TASK GOAL:
From the first line of the entries down to the line with "The width and", write out every line exactly; that last line counts, but pictures do not.

(Pixel coordinate grounding data)
+ + +

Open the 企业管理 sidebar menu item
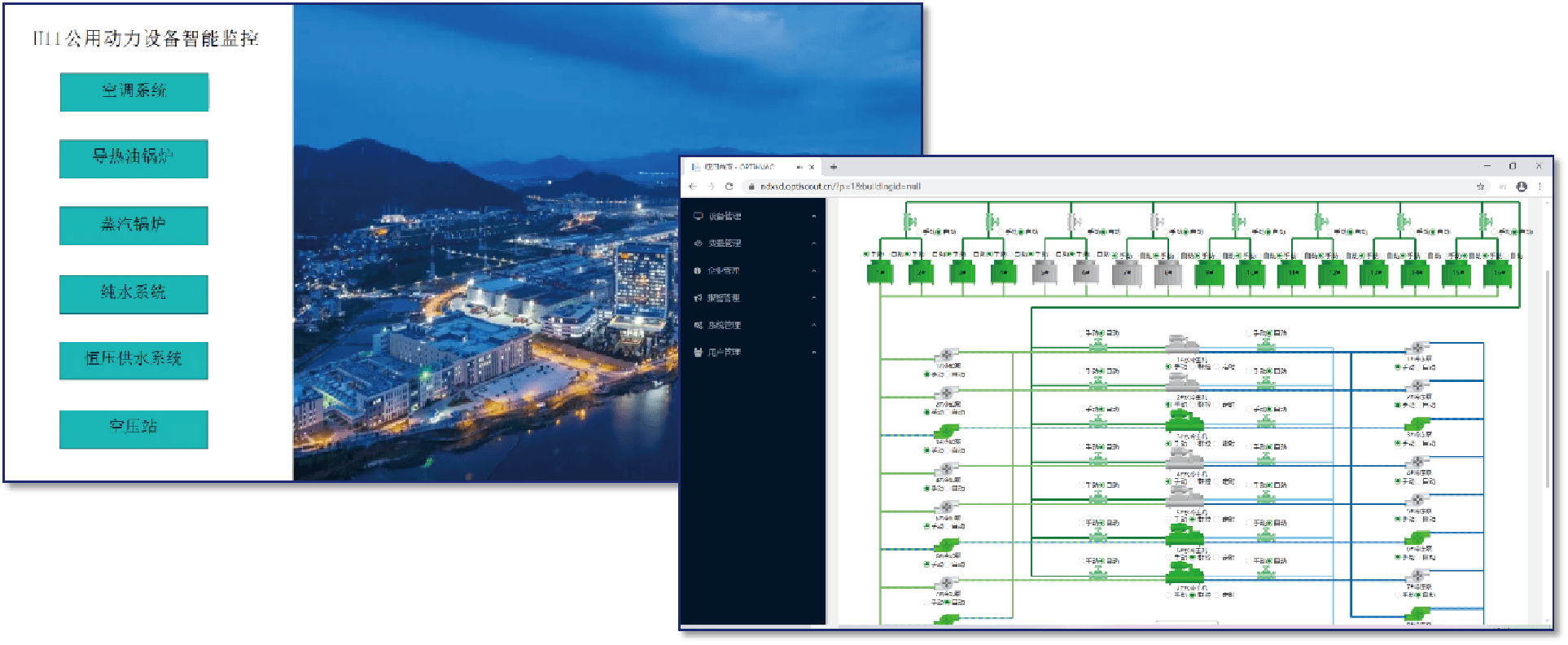This screenshot has height=645, width=1568. (723, 270)
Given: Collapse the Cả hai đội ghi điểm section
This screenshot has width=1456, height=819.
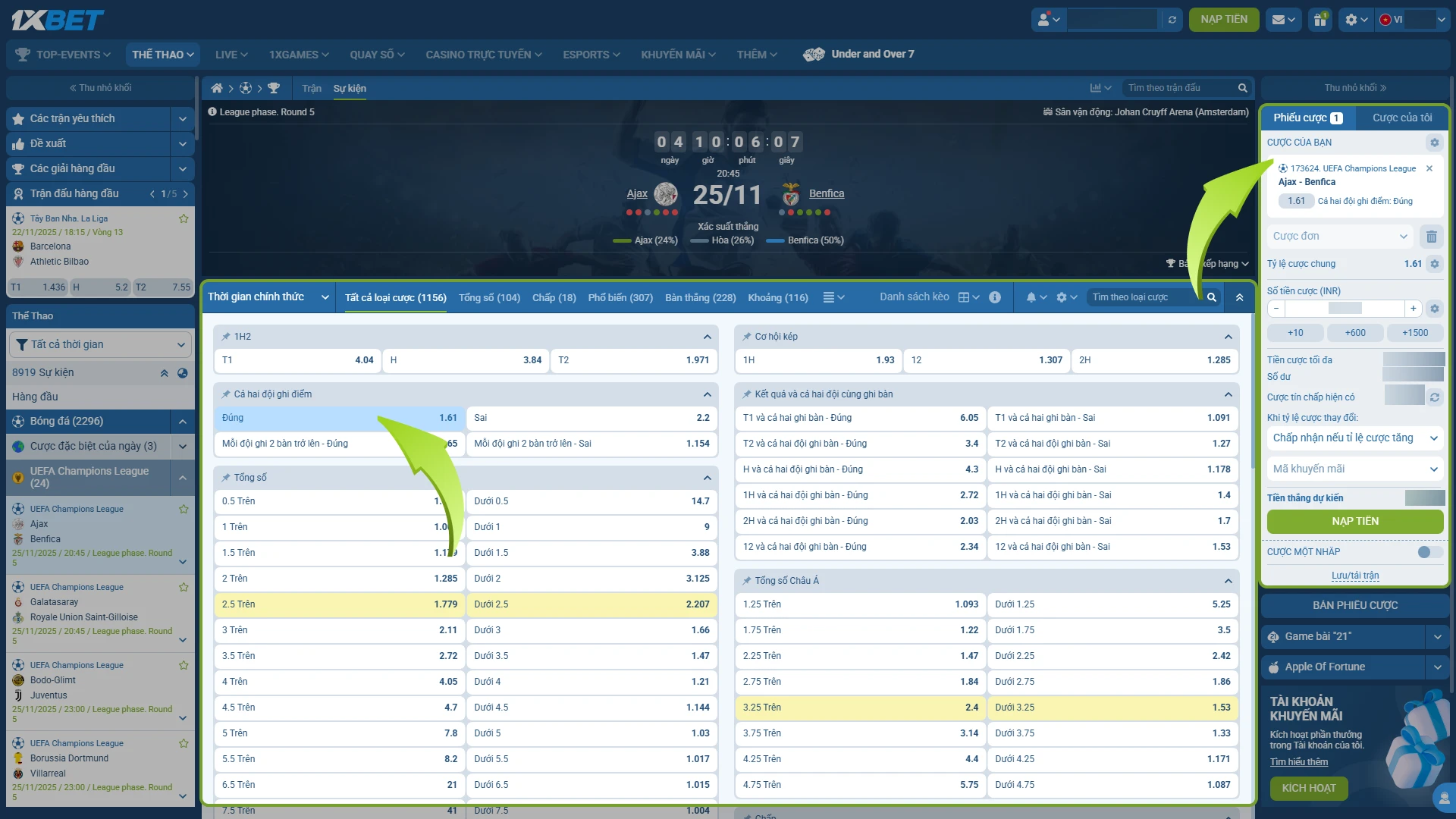Looking at the screenshot, I should (707, 394).
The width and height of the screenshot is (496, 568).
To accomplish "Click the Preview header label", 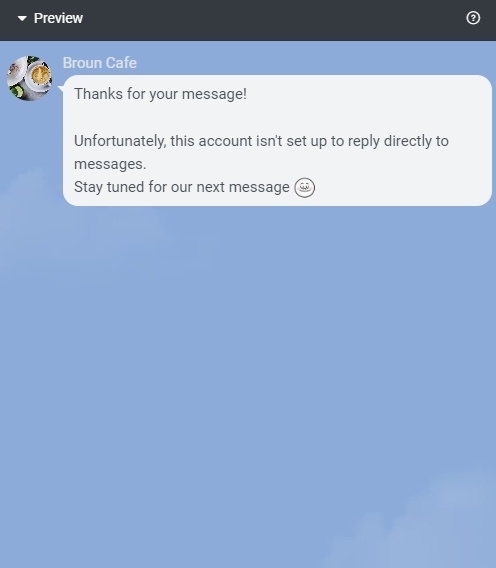I will pos(58,18).
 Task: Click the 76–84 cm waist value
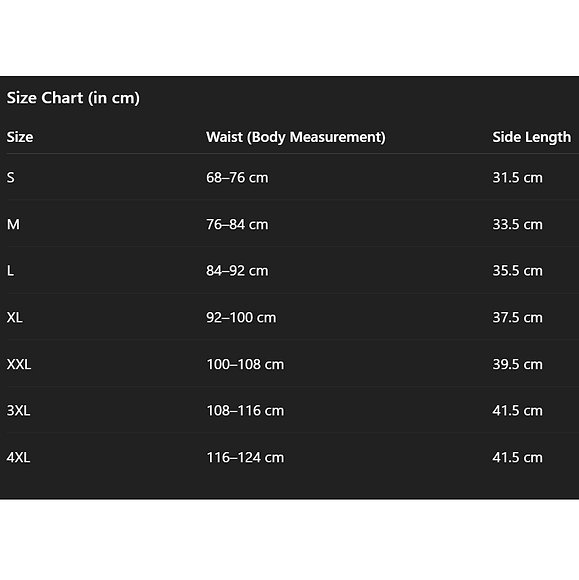pos(237,225)
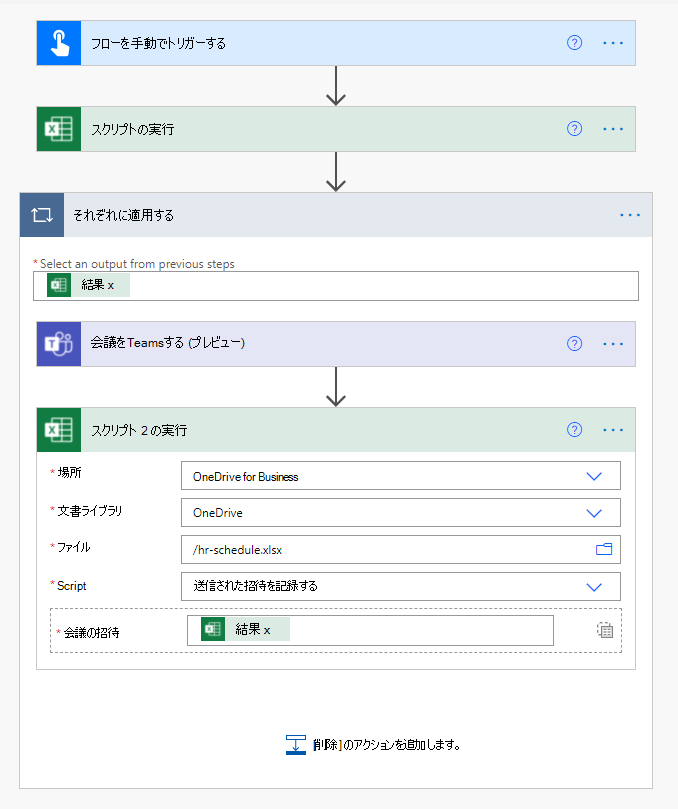Click the Excel icon on スクリプトの実行
Screen dimensions: 678x809
(58, 129)
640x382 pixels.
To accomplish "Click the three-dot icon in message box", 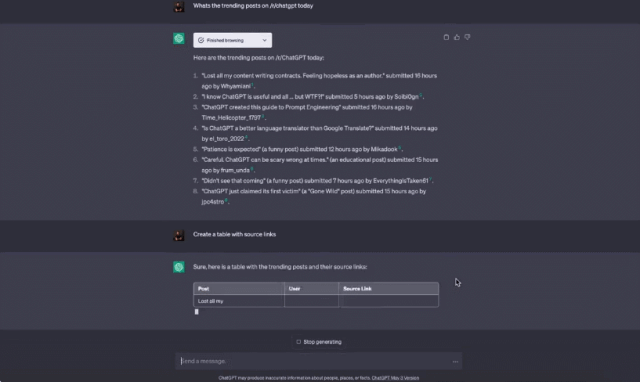I will tap(455, 362).
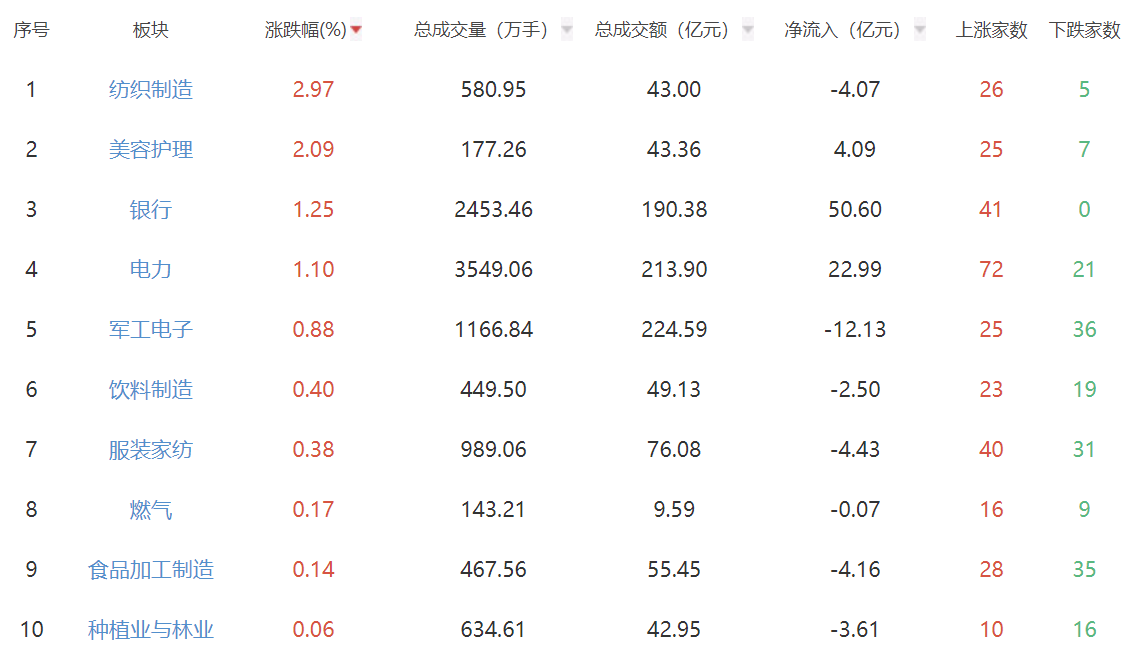The image size is (1143, 658).
Task: Open the 饮料制造 sector link
Action: (151, 390)

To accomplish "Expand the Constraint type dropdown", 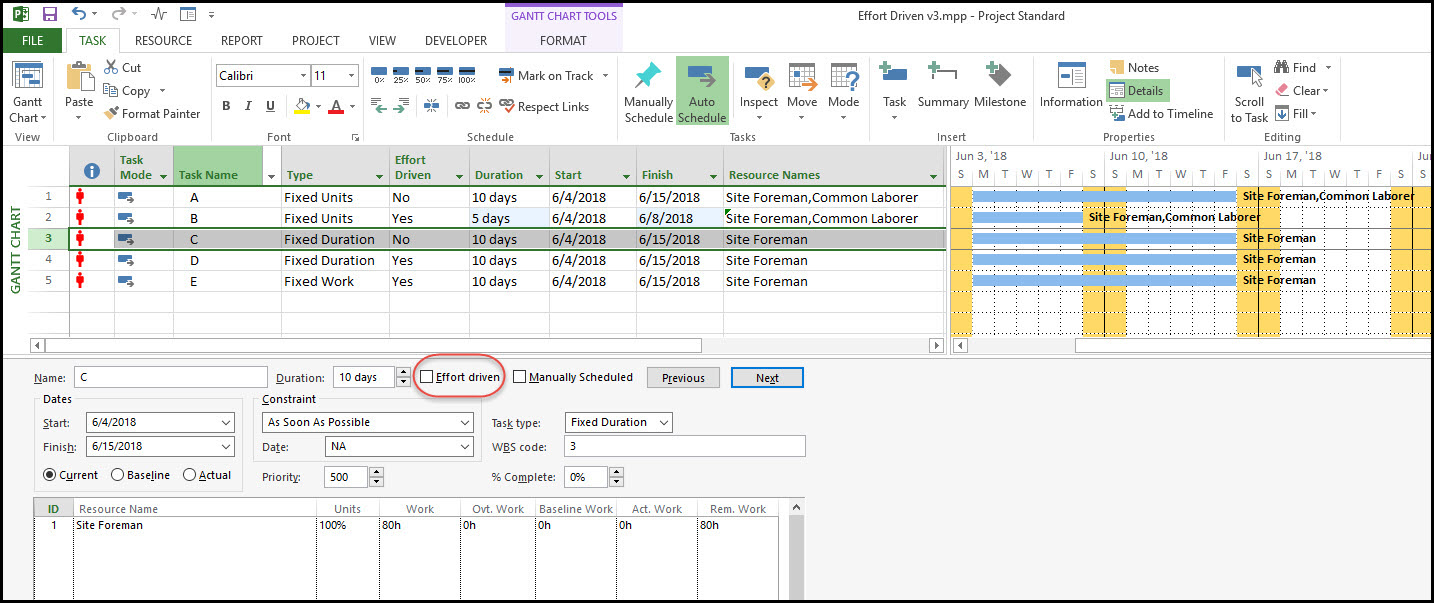I will (465, 422).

+ + +

ANSWER FOR THIS EXERCISE:
Open the 企业管理 sidebar menu item
This screenshot has height=645, width=1568. (723, 270)
Given: Collapse the Cả hai đội ghi điểm section
This screenshot has width=1456, height=819.
Looking at the screenshot, I should (707, 394).
The width and height of the screenshot is (496, 568).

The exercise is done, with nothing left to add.